> Records for the exercise
════

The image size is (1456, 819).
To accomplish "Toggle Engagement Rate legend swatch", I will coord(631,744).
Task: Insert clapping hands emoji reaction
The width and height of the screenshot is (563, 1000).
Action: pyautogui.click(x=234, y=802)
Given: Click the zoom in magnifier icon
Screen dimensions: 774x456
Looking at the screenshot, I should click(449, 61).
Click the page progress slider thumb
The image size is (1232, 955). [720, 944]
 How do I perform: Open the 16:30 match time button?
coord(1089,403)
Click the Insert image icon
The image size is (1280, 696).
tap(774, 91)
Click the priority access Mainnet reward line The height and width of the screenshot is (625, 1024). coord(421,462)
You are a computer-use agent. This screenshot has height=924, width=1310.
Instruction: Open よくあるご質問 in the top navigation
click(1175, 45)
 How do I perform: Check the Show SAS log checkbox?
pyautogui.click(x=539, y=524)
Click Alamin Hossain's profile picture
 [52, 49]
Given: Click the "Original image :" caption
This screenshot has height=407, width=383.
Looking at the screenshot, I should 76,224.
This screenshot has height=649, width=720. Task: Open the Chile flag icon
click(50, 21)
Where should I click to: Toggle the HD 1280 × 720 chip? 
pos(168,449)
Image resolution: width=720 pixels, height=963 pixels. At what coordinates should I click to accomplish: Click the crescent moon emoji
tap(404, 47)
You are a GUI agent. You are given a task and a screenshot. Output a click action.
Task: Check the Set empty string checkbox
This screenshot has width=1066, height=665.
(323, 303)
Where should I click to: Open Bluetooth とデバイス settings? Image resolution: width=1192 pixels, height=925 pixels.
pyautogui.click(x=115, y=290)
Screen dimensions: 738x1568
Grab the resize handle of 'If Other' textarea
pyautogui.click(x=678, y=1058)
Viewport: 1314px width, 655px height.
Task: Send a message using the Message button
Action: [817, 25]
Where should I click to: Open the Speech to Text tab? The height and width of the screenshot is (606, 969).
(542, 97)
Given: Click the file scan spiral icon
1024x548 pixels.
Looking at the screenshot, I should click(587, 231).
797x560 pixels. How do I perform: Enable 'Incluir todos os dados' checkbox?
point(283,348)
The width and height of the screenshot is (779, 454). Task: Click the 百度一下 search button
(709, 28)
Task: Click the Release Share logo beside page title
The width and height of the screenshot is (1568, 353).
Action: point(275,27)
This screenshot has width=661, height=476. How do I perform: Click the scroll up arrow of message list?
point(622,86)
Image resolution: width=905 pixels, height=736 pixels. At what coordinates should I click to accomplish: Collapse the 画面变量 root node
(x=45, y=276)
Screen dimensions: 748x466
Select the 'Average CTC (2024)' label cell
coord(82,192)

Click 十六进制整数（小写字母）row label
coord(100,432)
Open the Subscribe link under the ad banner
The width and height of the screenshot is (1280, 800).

════

> Problem requirements
Find the line with "The width and height of the screenshot is (1568, 353).". Transcribe it and every line after it exactly, through the end of the records above, and nothing else.

> Exercise answer
The width and height of the screenshot is (1568, 353).
Action: point(275,27)
This screenshot has width=661, height=476. How do I perform: Click the scroll up arrow of message list?
point(622,86)
Image resolution: width=905 pixels, height=736 pixels. At what coordinates should I click to accomplish: Collapse the 画面变量 root node
(x=45, y=276)
Screen dimensions: 748x466
Select the 'Average CTC (2024)' label cell
coord(82,192)

Click 十六进制整数（小写字母）row label
coord(100,432)
Open the Subscribe link under the ad banner
The width and height of the screenshot is (1280, 800).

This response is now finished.